A released host is ready for reuse when all required gates pass:

- The prior instance is released and no longer active.
- Tenant VPC prefix segments and DPU loopback IP allocations are released.
- DPU and DPA networking have returned to the admin network.
- Extension services from the prior tenant have terminated.
- Scout cleanup has completed.
- NVMe and HDD/SAS cleanup have succeeded, or an approved exception exists.
- The memory-overwrite check has passed, and any required manual
volatile-memory procedure is complete.
- InfiniBand cleanup has completed and blocking cleanup health reports are
clear.
- TPM, BIOS/UEFI, lockdown, and firmware checks satisfy site policy.
- Measured boot or attestation checks satisfy site policy.
- Inventory validation has completed.
- The managed host is in `Ready`.
- No blocking health report prevents allocation.

## Troubleshooting Stuck Cleanup

Use the current managed-host state to choose the next check.

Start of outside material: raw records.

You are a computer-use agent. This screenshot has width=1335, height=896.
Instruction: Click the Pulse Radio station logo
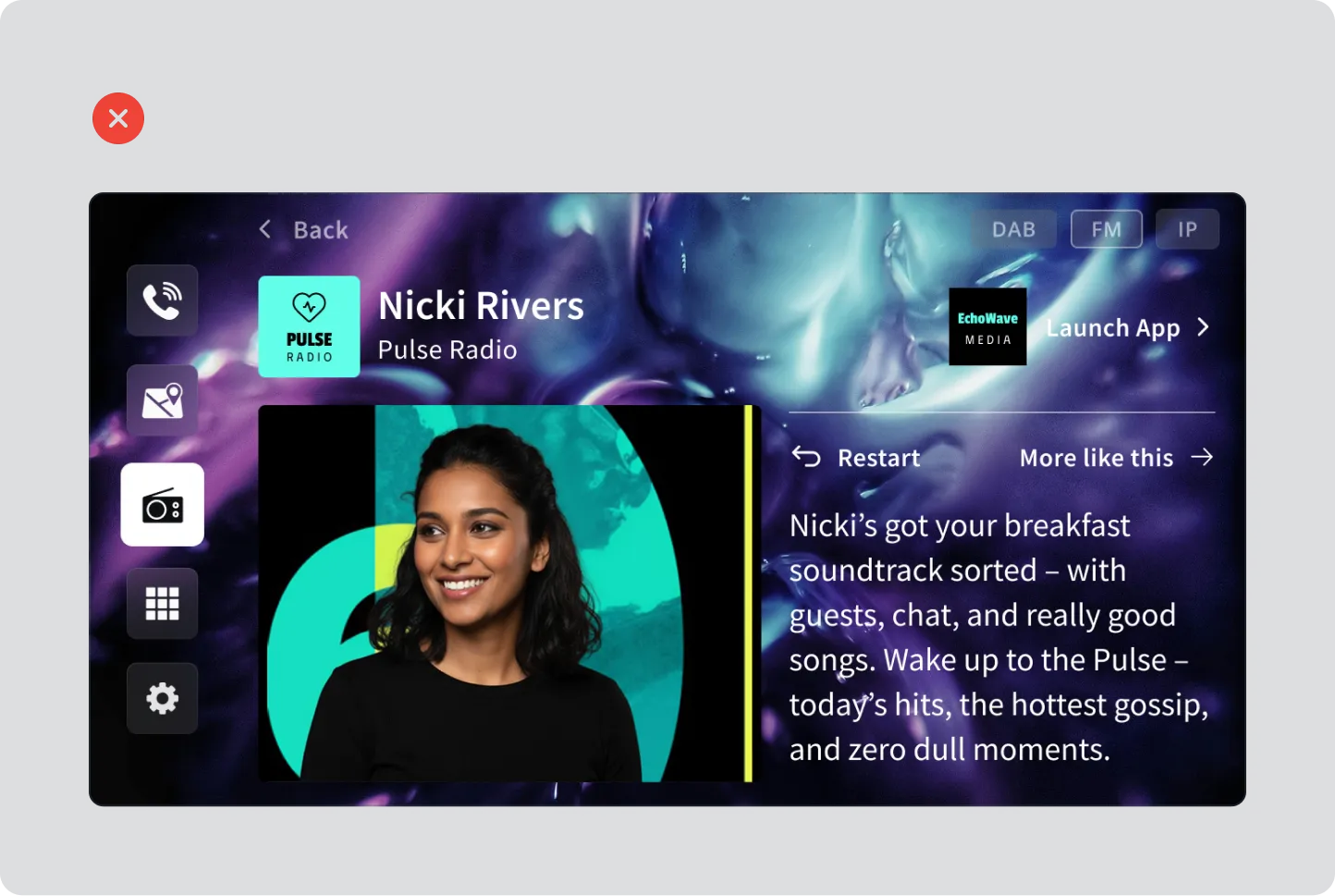(x=309, y=326)
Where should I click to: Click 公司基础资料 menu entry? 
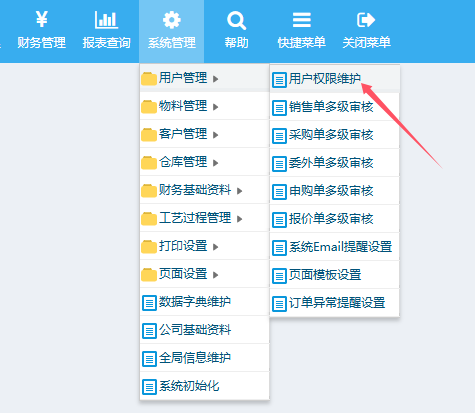[204, 330]
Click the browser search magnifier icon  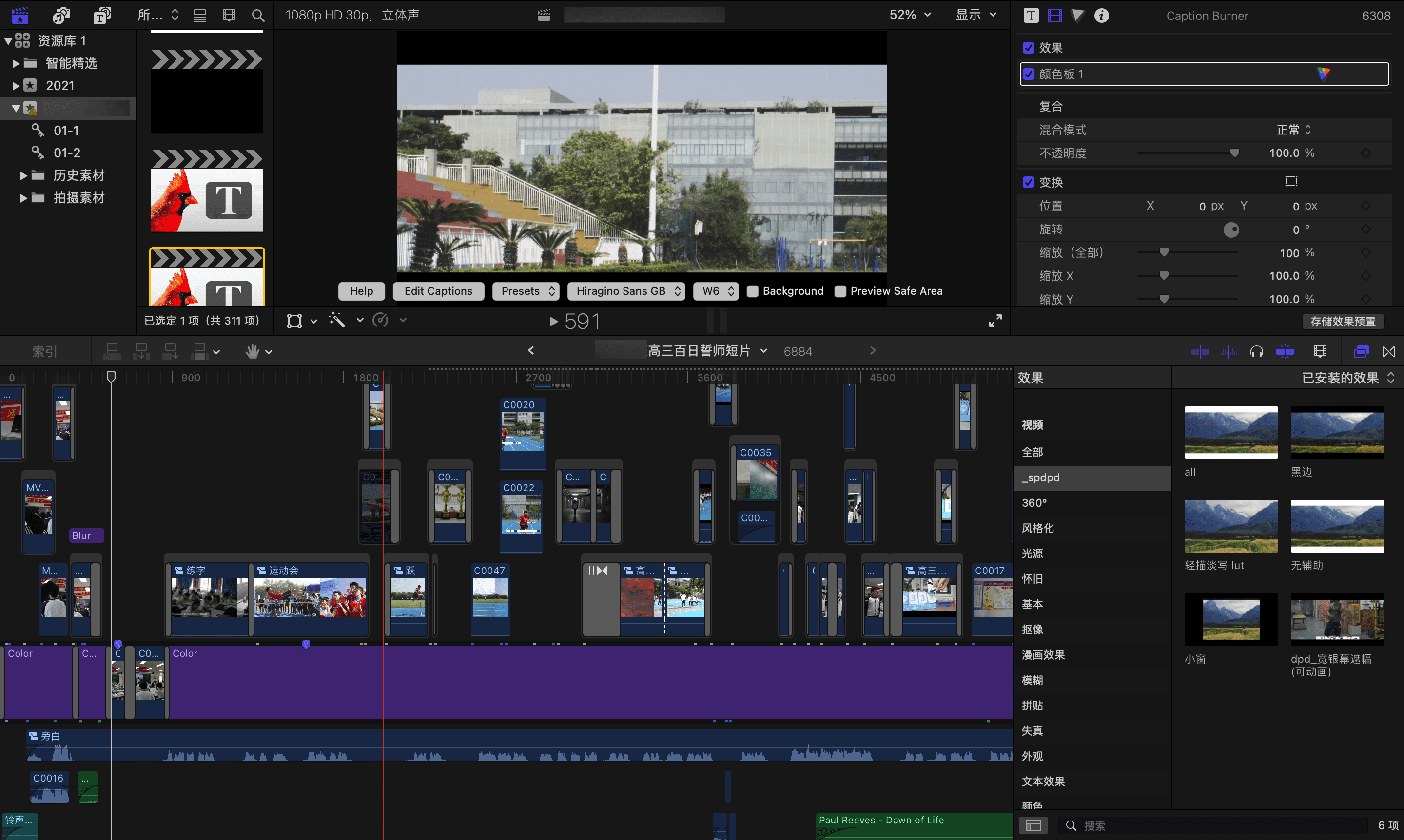(x=258, y=15)
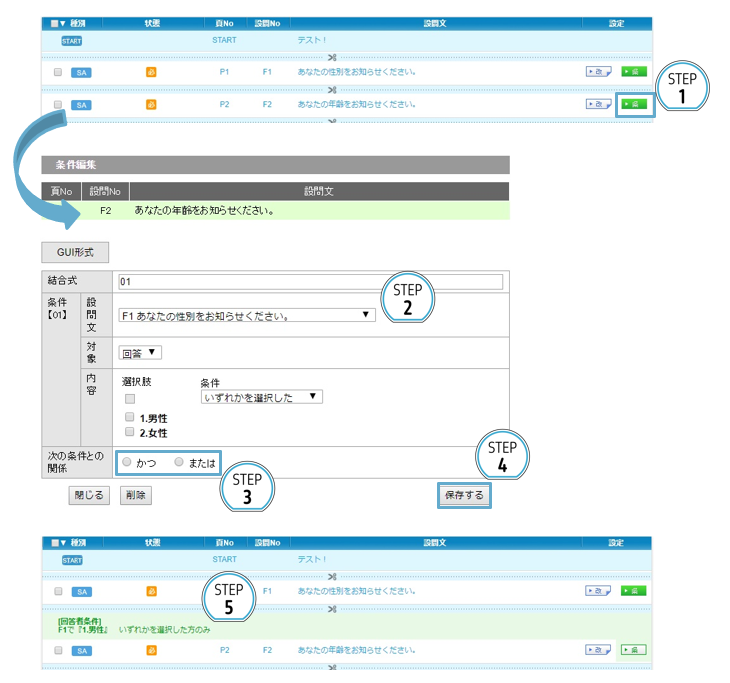
Task: Expand the 条件 dropdown いずれかを選択した
Action: 261,397
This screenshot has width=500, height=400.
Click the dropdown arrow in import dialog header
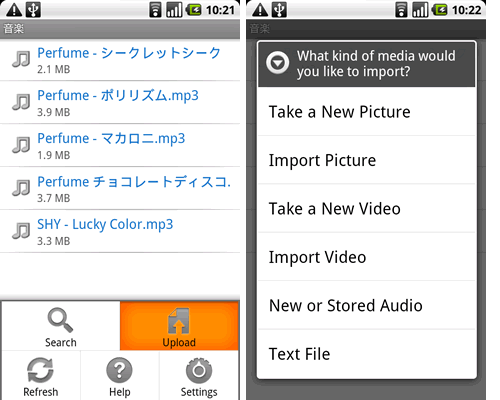277,63
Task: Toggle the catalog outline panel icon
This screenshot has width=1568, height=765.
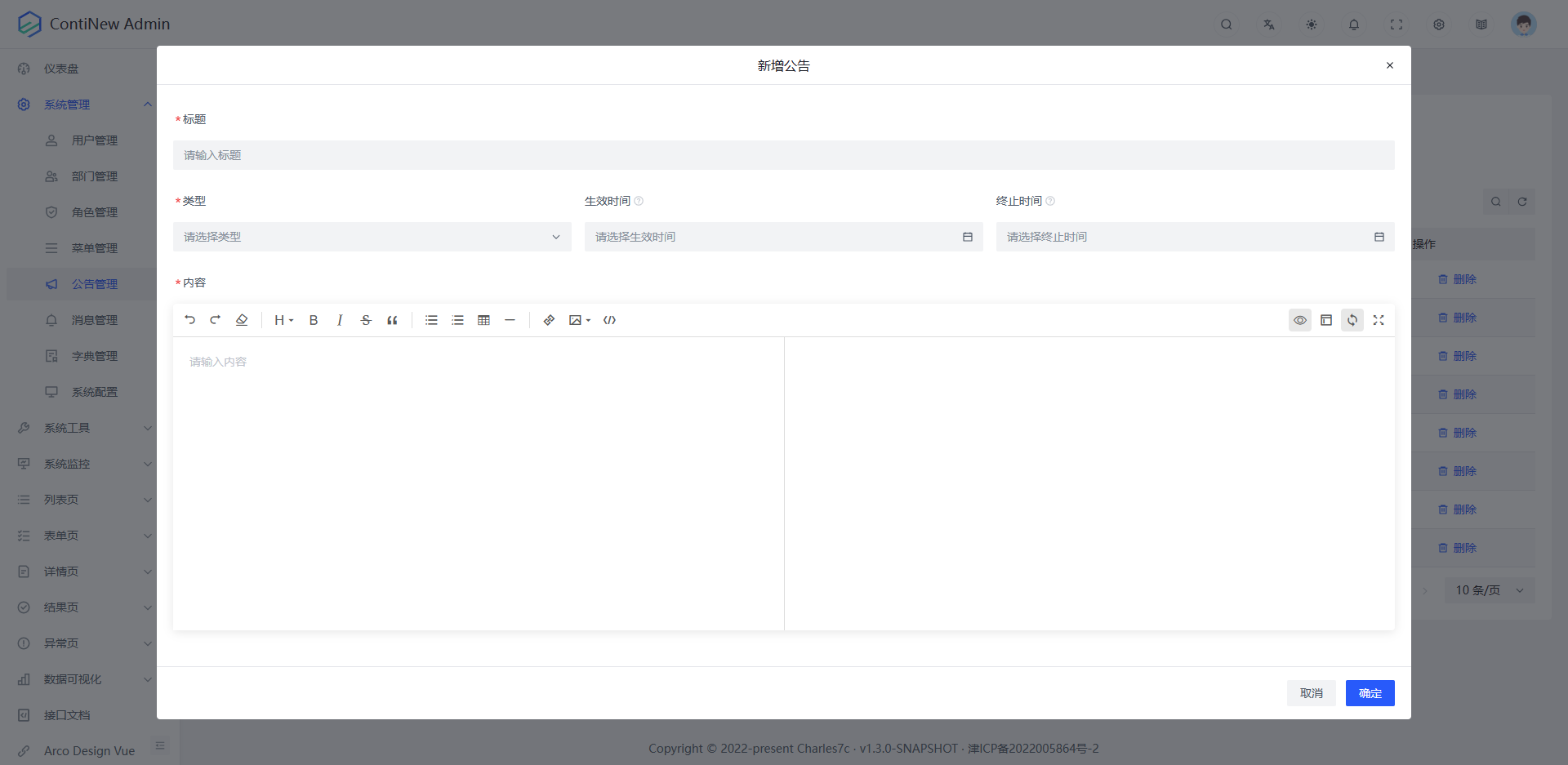Action: click(x=1326, y=320)
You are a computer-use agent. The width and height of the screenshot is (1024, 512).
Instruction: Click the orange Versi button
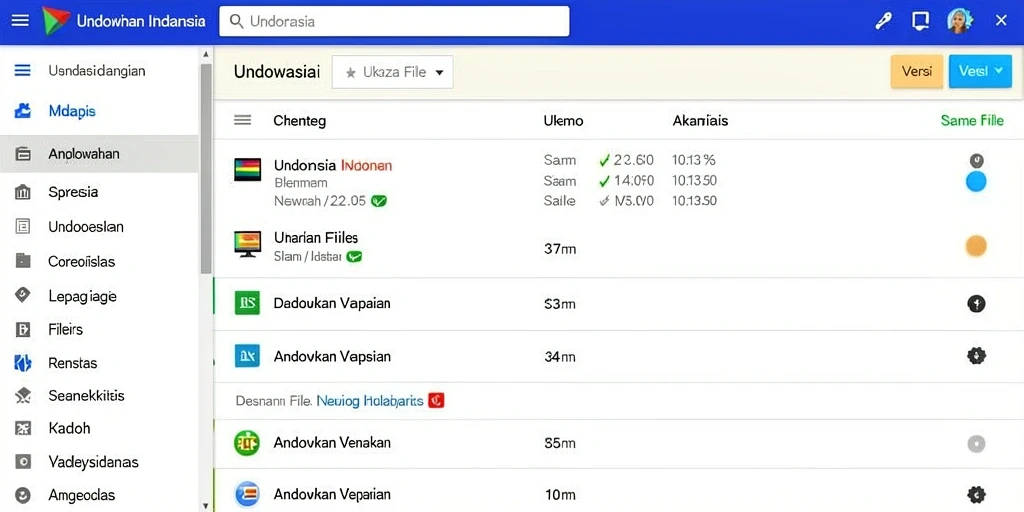point(917,71)
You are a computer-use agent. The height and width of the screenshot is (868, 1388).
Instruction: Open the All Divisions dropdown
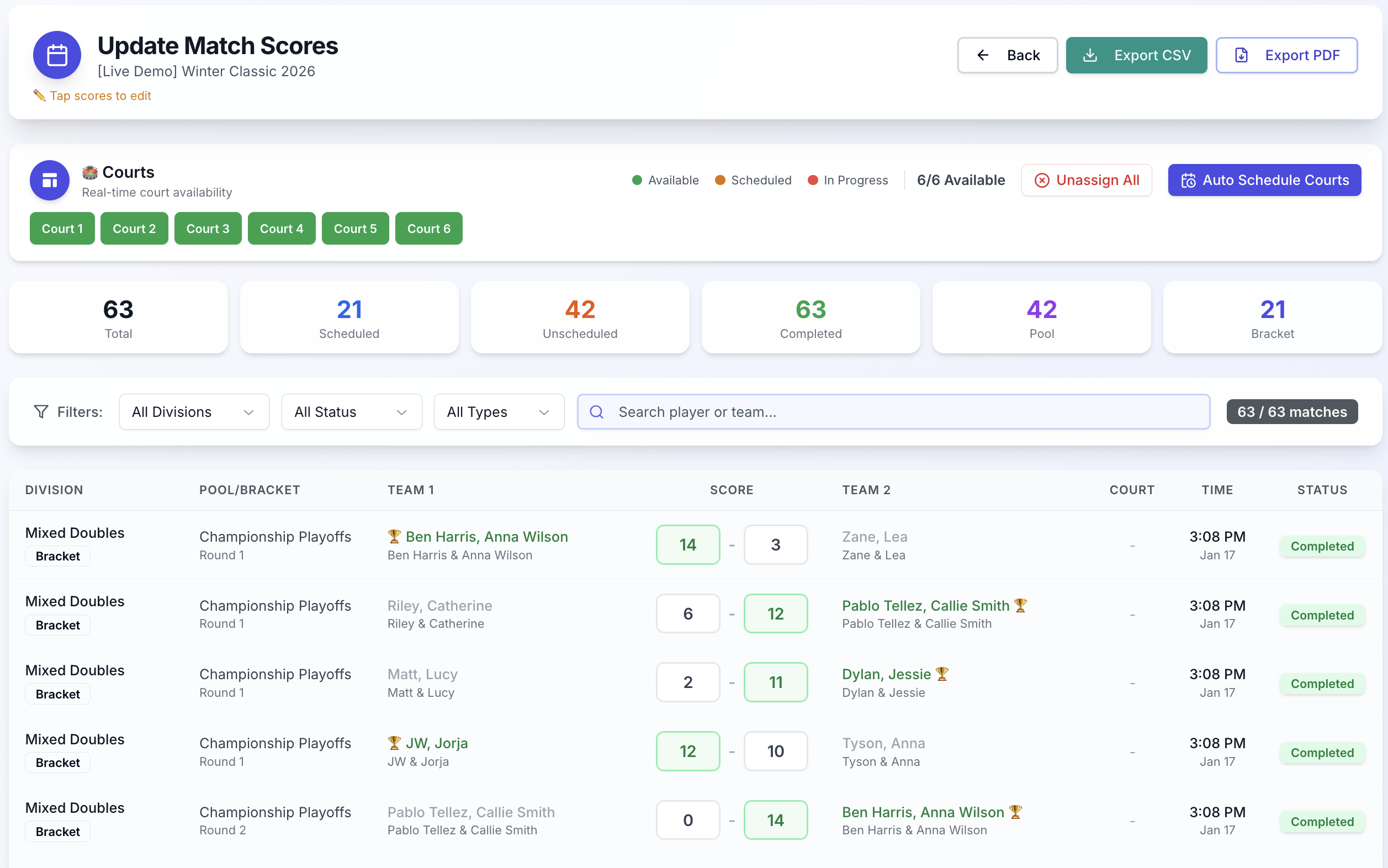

Start with the REST lifecycle:

```bash
nicocli instance status-history <instance-id>
nicocli instance list --status error --output table
```

If the REST lifecycle does not explain the stall, inspect the Core cleanup
state:

```bash
carbide-admin-cli -c <core-api-url> managed-host show <machine-id>
carbide-admin-cli -c <core-api-url> machine health-report show <machine-id>
```

| State | What it means | Checks |
|---|---|---|
| `Assigned/BootingWithDiscoveryImage` | The host is rebooting into the discovery image. | Check BMC reachability, host power state, boot order, and repeated reboot metrics. |
| `Assigned/SwitchToAdminNetwork` | NICo is moving the host out of tenant networking. | Check DPU agent status, DPA status, and admin-network config generation. |
| `Assigned/WaitingForNetworkReconfig` | NICo is waiting for network configuration to converge. | Check DPU sync, DPA sync, extension-service termination, and cleanup-related health reports. |
| `PostAssignedMeasuring/WaitingForMeasurements` | Attestation is enabled and NICo is waiting for measurements. | Check measured boot machine state, trusted profile or bundle status, and site policy for permissive mode. |
| `WaitingForCleanup/SecureEraseBoss` | NICo is decommissioning Dell BOSS storage. | Check iDRAC lockdown state, Redfish job status, and BOSS controller reachability. |
| `WaitingForCleanup/HostCleanup` | NICo is waiting for Scout cleanup completion. | Check Scout logs, cleanup report submission, NVMe/HDD cleanup, memory-overwrite result, and InfiniBand cleanup result. |
| `WaitingForCleanup/CreateBossVolume` | NICo is recreating the Dell BOSS virtual disk. | Check Redfish job status and confirm the recreated volume is `VD_0`. |
| `BomValidating/UpdatingInventory` | Cleanup completed and NICo is validating inventory. | Check BMC reachability, inventory collection, firmware update status, and blocking health reports. |
| `Failed` with `NVMECleanFailed` | Storage cleanup failed. | Keep the host out of allocation, inspect the cleanup error message, remediate the storage issue, and rerun the approved cleanup recovery path. |

For log review, start with the NICo API or state-controller logs, Scout cleanup
logs, DPU agent logs, hardware-health logs, and Redfish job status from the BMC.

## Manual Procedures

Some environments require additional manual assurance before a host is reused.
Apply these only when required by site policy:

- Full AC drain for volatile-memory handling.
- Firmware bundle reflash.
- Manual TPM clear if automated platform cleanup is unavailable.
- Manual firmware remediation when a host or DPU does not match the configured
site default.

Record the completed procedure, the target machine ID, the reason, the operator,
and the evidence used to approve return to allocation.